Record excerpts:
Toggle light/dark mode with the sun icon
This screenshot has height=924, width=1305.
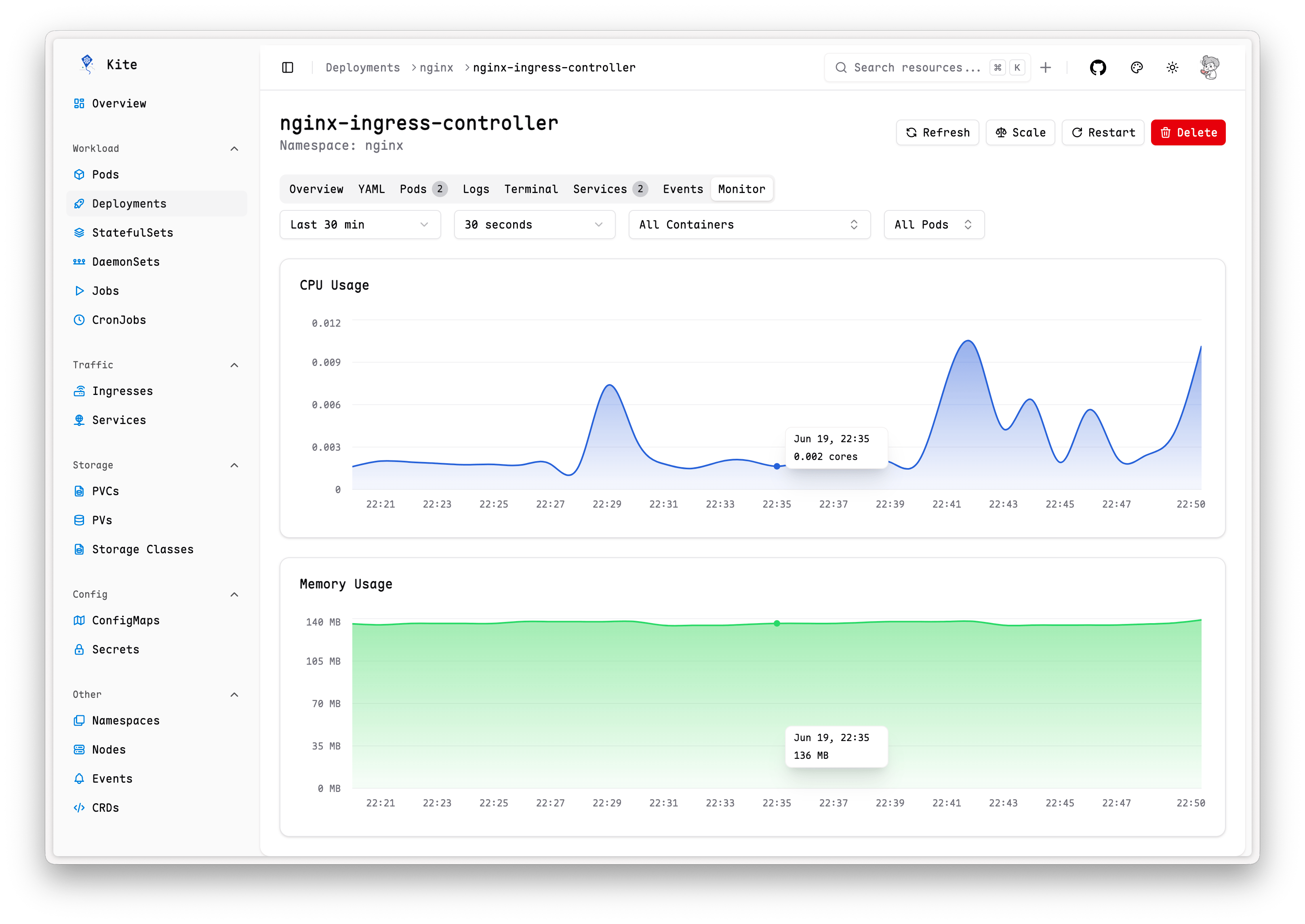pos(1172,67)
==
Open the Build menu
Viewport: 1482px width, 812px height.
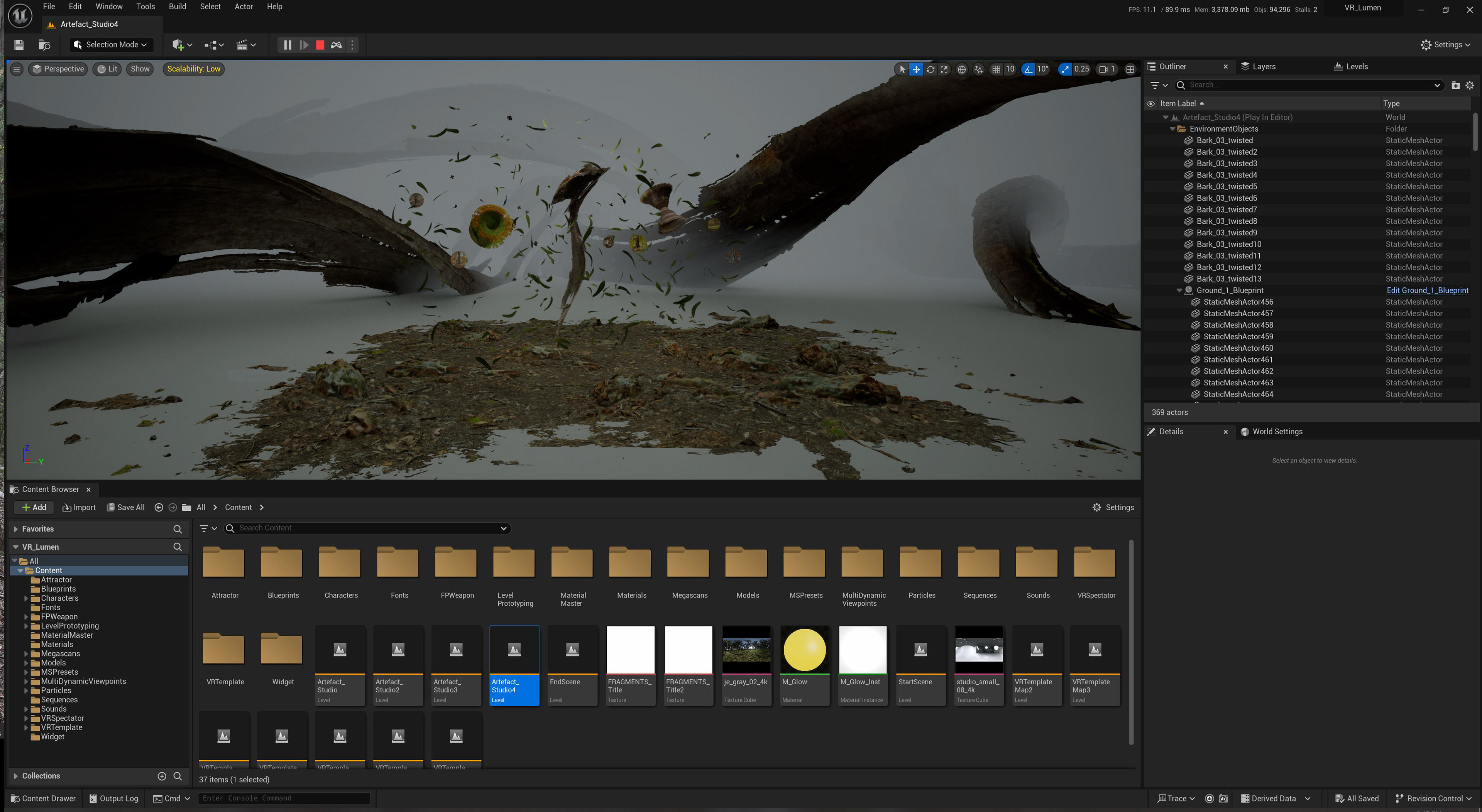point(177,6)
---
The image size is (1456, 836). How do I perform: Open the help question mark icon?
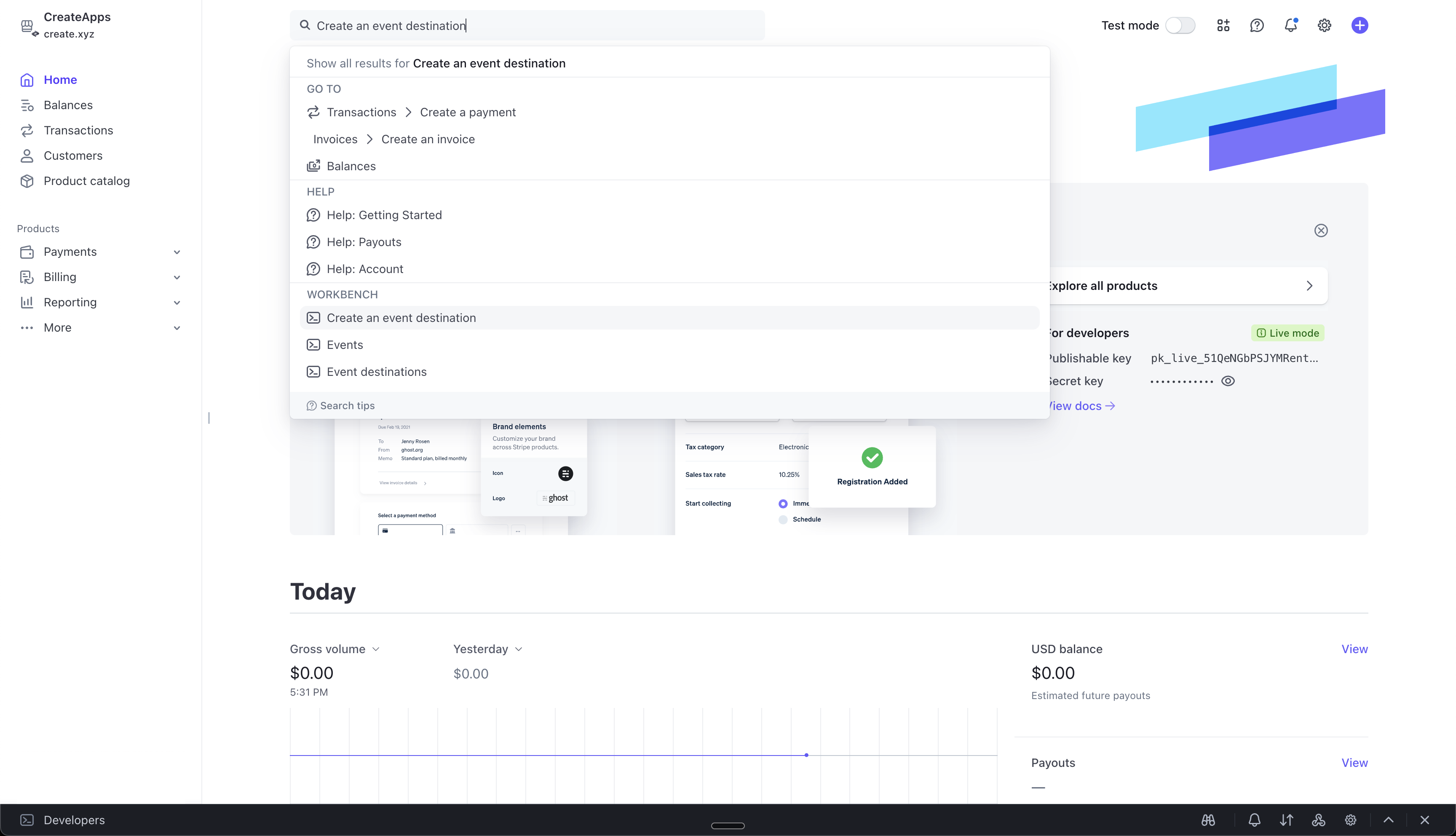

Your task:
Collect every line from the records above that contains the word "Open".

Solution:
Open the Build menu
The image size is (1456, 836). How do I perform: Open the help question mark icon?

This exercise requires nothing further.